Records excerpted from a collection
____

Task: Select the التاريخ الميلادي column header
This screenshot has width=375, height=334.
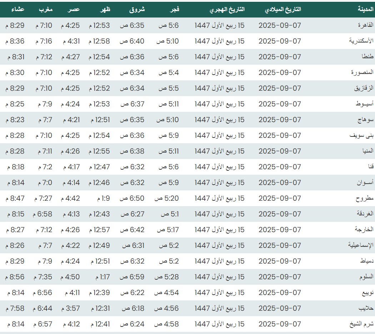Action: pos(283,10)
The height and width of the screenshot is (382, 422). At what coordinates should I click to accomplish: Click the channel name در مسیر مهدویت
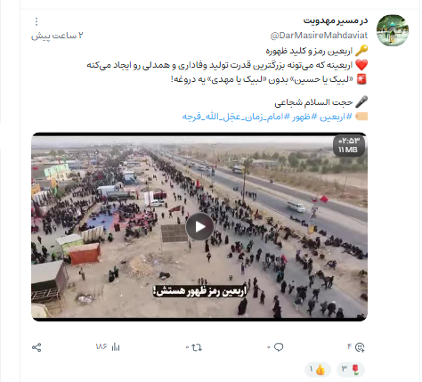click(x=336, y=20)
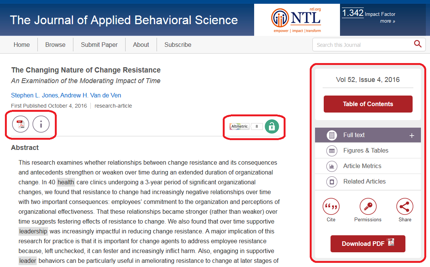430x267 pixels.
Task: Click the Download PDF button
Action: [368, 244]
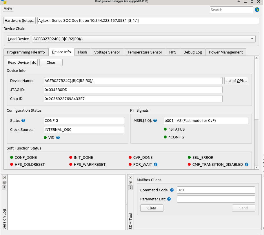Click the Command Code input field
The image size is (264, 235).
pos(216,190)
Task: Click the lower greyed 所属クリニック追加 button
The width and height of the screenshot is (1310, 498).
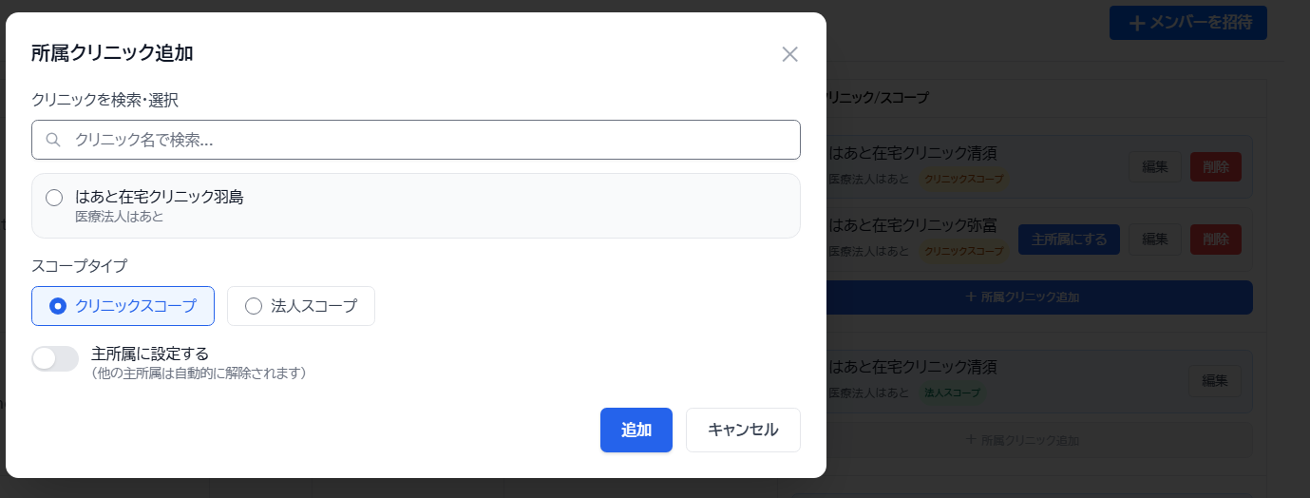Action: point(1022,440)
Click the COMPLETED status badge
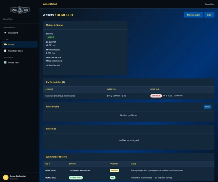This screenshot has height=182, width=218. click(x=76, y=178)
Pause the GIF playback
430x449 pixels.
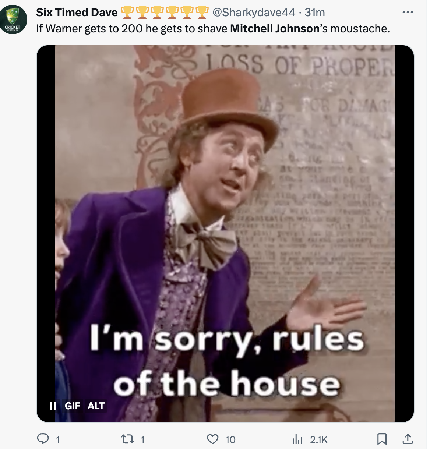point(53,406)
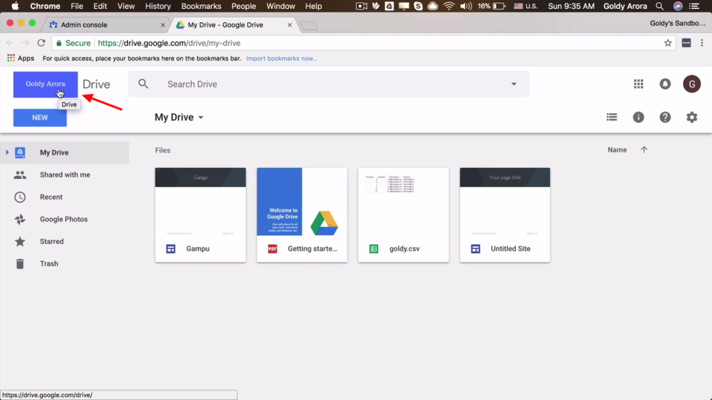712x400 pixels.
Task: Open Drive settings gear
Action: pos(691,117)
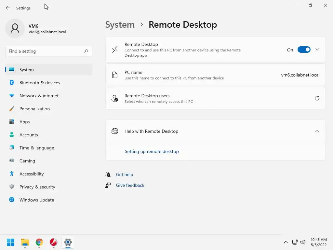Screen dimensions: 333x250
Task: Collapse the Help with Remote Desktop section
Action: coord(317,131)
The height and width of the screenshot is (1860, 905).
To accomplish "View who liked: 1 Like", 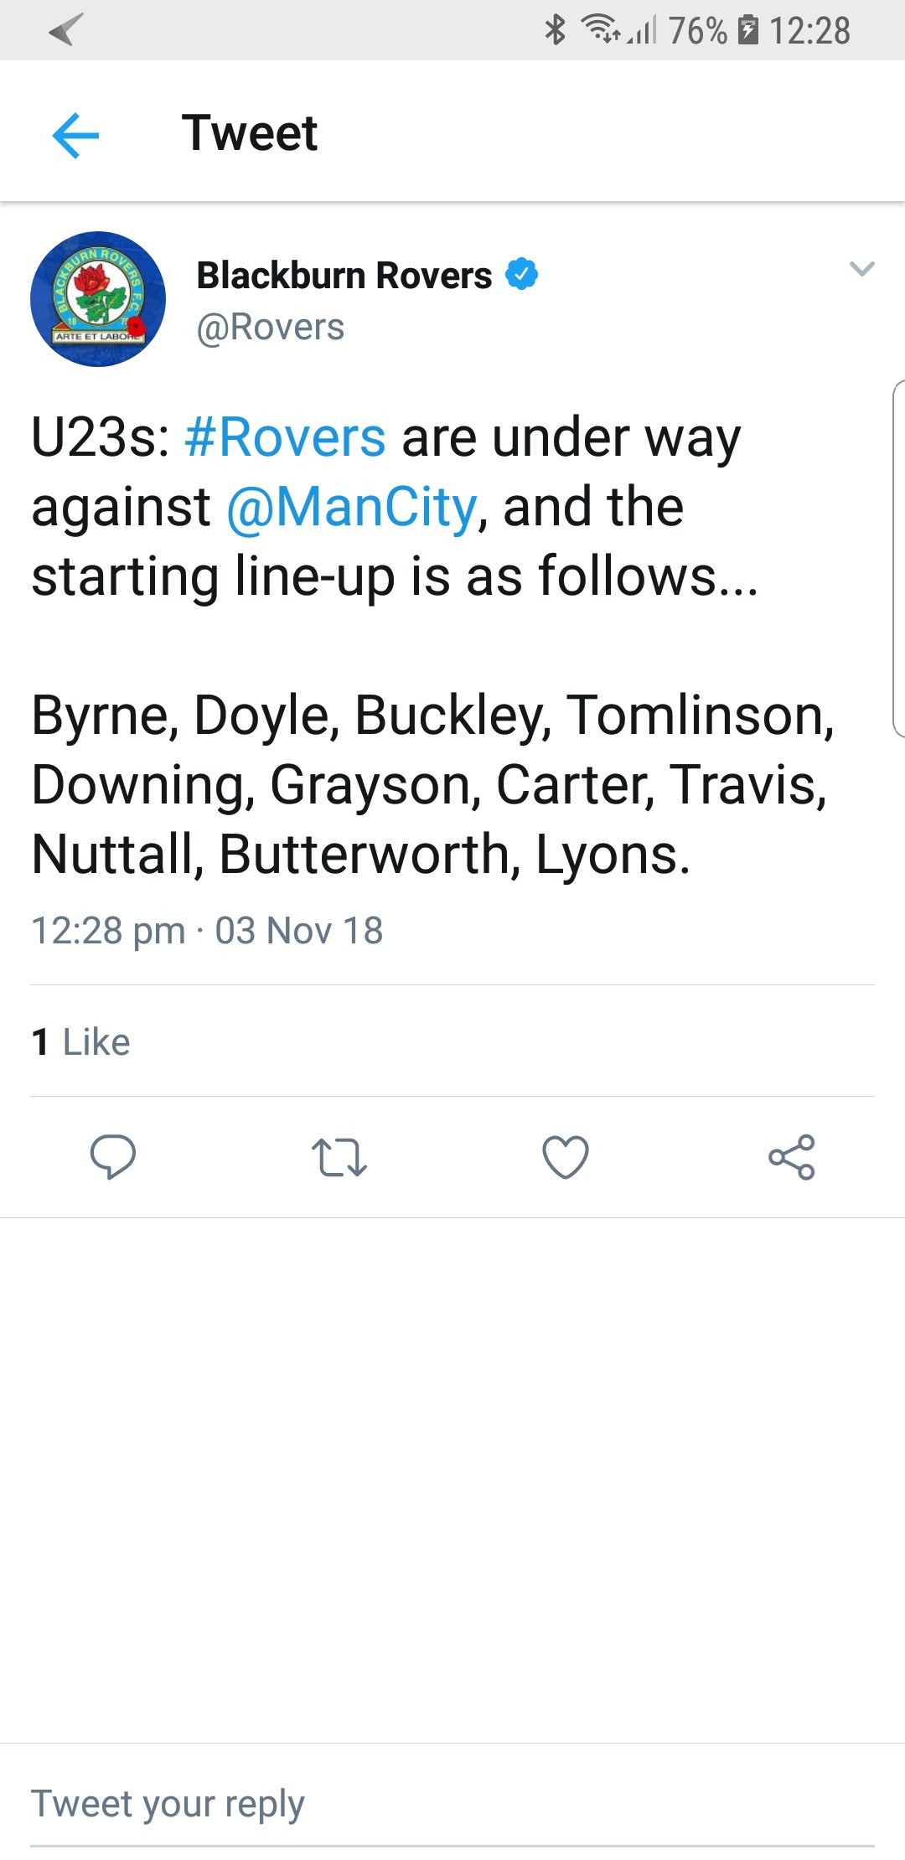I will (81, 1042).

____

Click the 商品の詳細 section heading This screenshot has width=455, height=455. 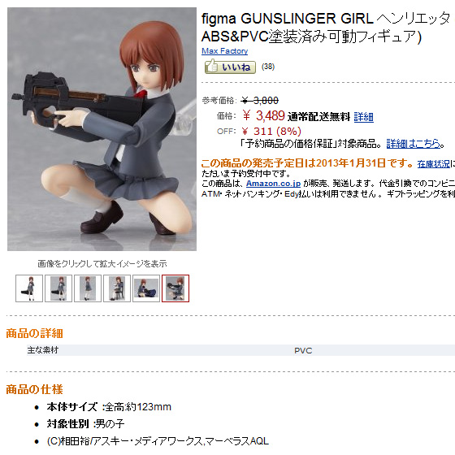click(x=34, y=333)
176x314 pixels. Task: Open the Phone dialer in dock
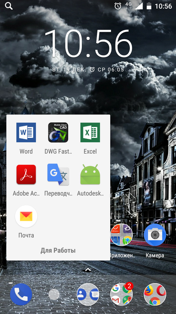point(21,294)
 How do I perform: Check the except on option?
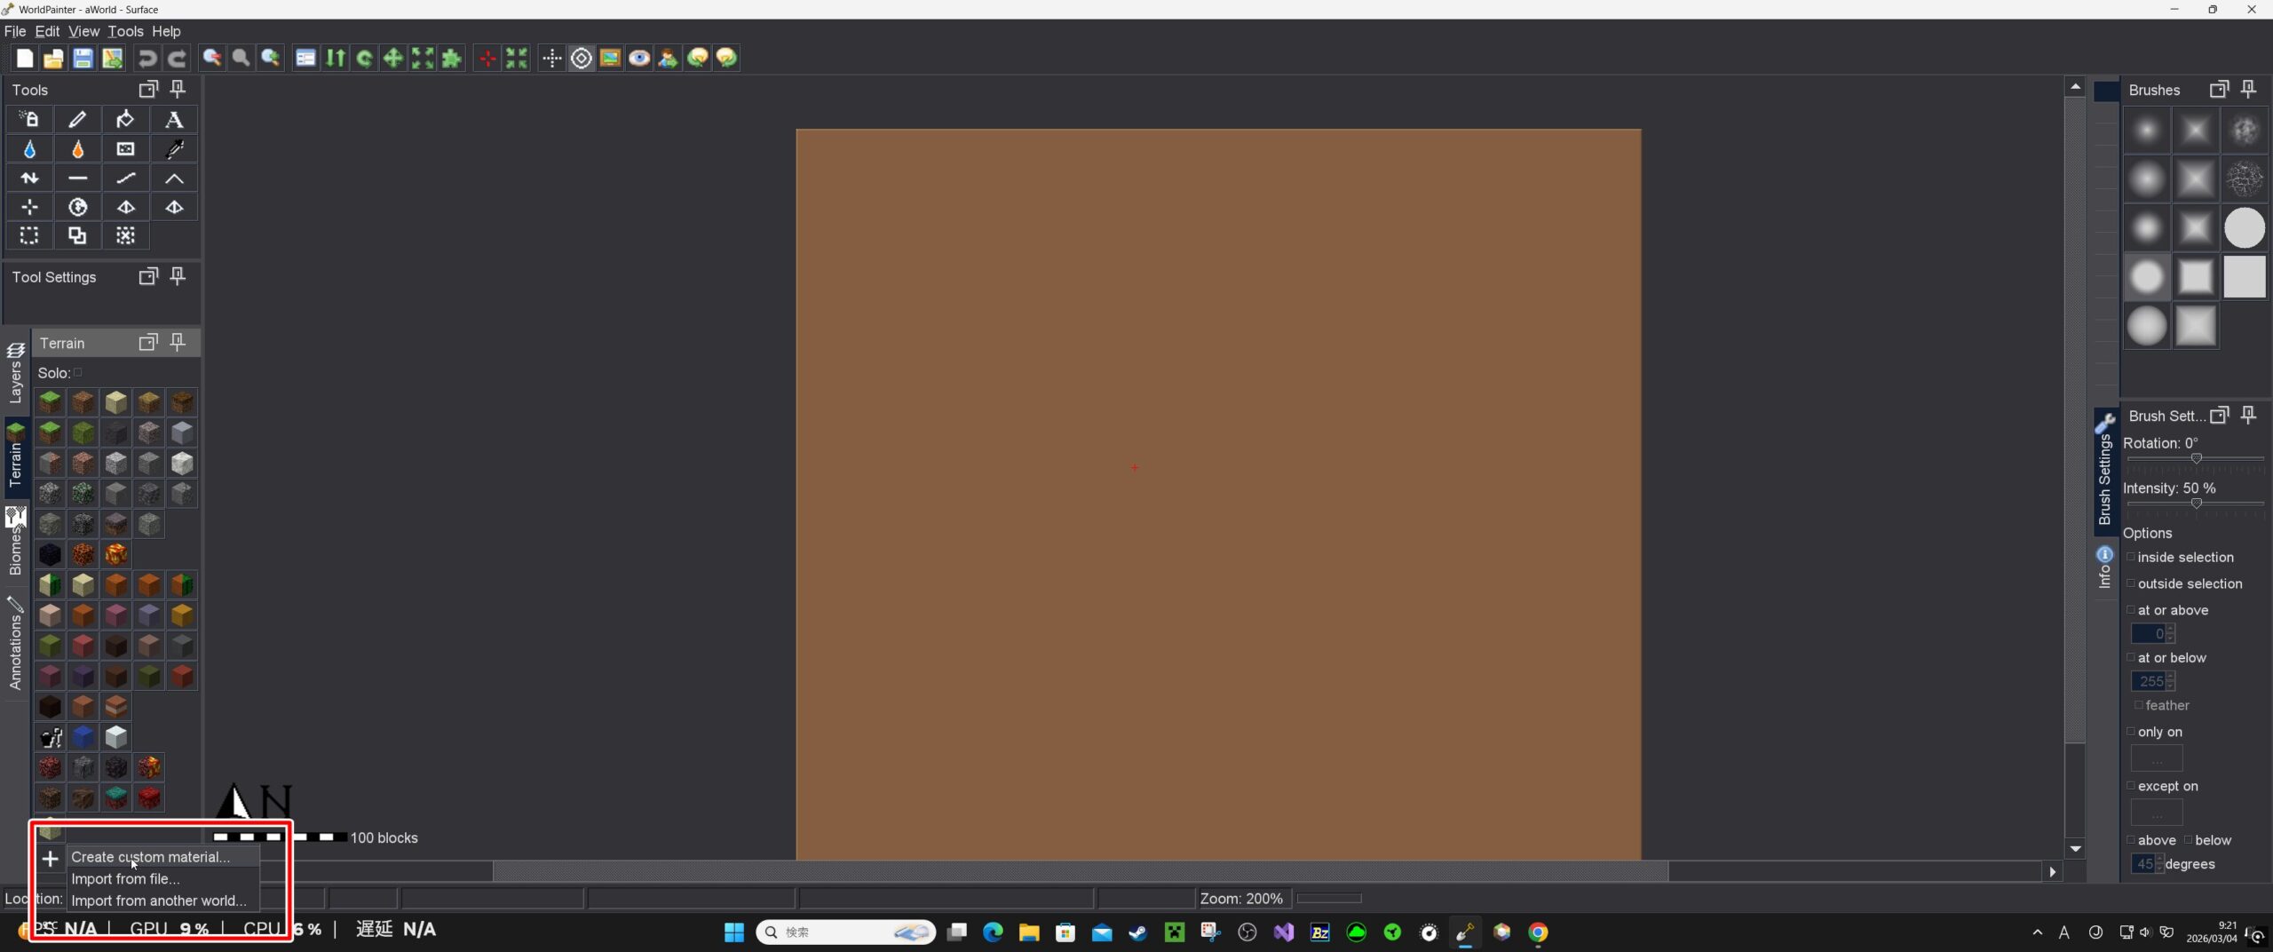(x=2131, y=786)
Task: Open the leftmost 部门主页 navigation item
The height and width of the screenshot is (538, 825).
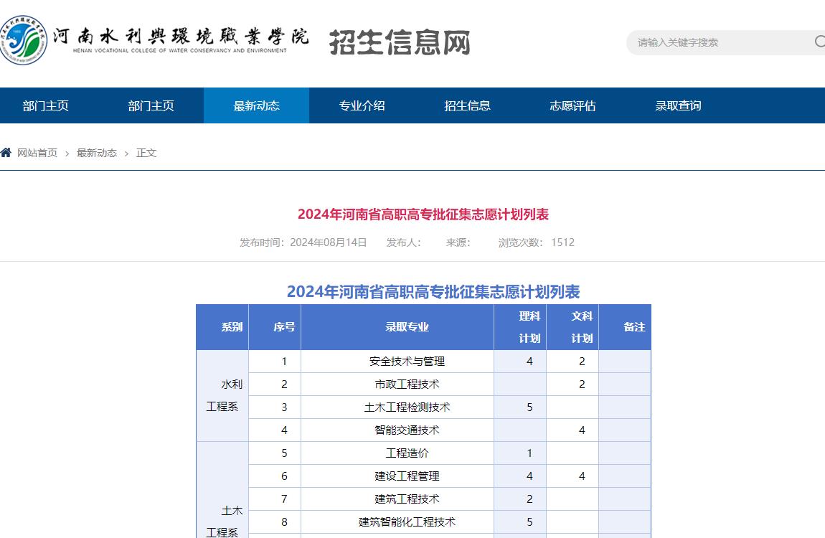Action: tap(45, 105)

____

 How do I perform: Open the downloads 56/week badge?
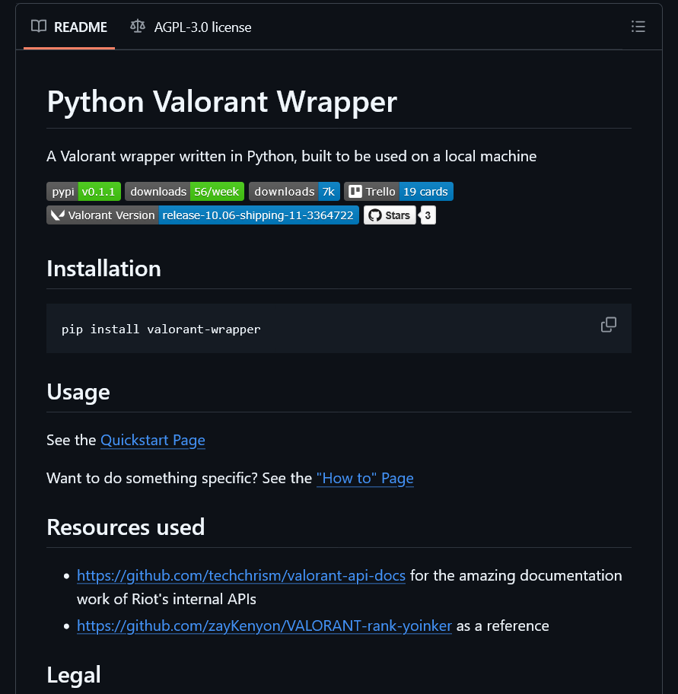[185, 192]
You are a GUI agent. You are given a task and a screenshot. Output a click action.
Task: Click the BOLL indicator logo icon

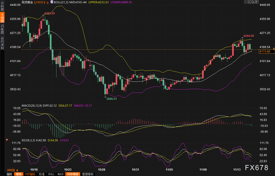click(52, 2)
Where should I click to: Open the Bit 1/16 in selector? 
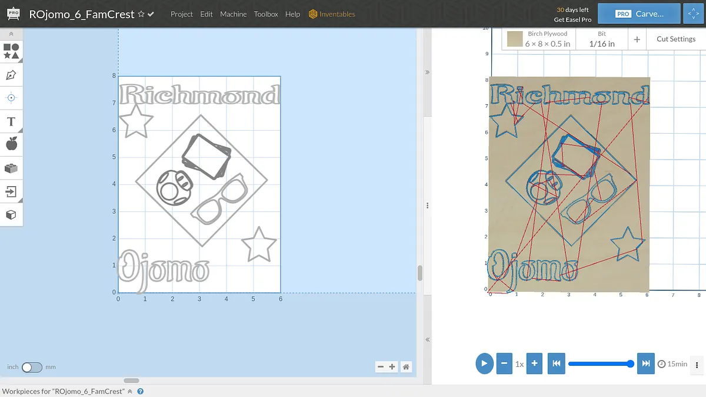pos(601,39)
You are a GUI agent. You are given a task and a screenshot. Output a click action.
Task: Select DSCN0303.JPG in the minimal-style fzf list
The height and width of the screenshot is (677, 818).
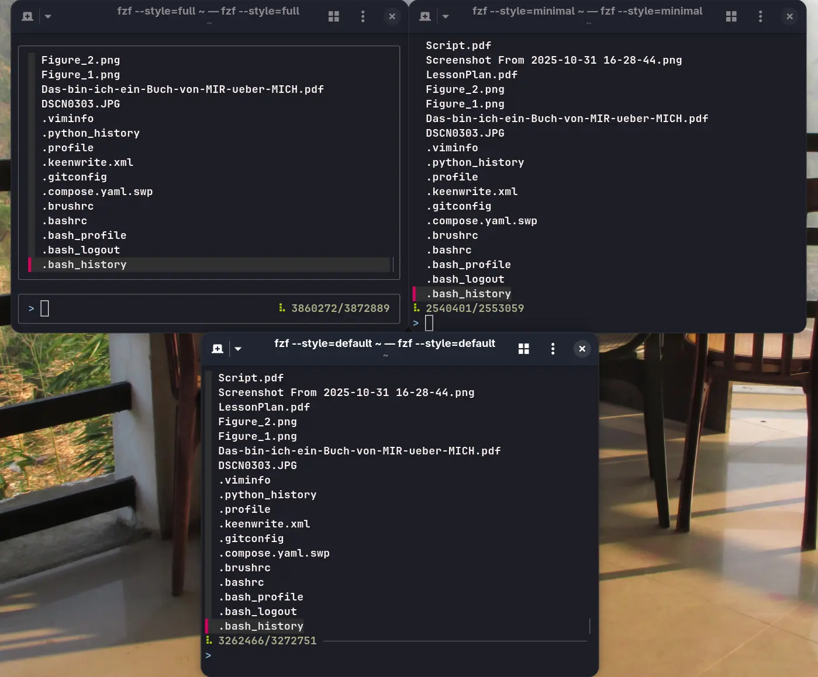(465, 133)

____

## EXERCISE OBJECTIVE
Beginning with the line above that contains "Where should I" and finishing with the line that contains "Task: Select DSCN0303.JPG", print those lines exactly and only. Skip all pictures.

## EXERCISE RESULT
Where should I click to: Open the Bit 1/16 in selector? 
pos(601,39)
You are a GUI agent. You are given a task and a screenshot. Output a click action.
Task: Select DSCN0303.JPG in the minimal-style fzf list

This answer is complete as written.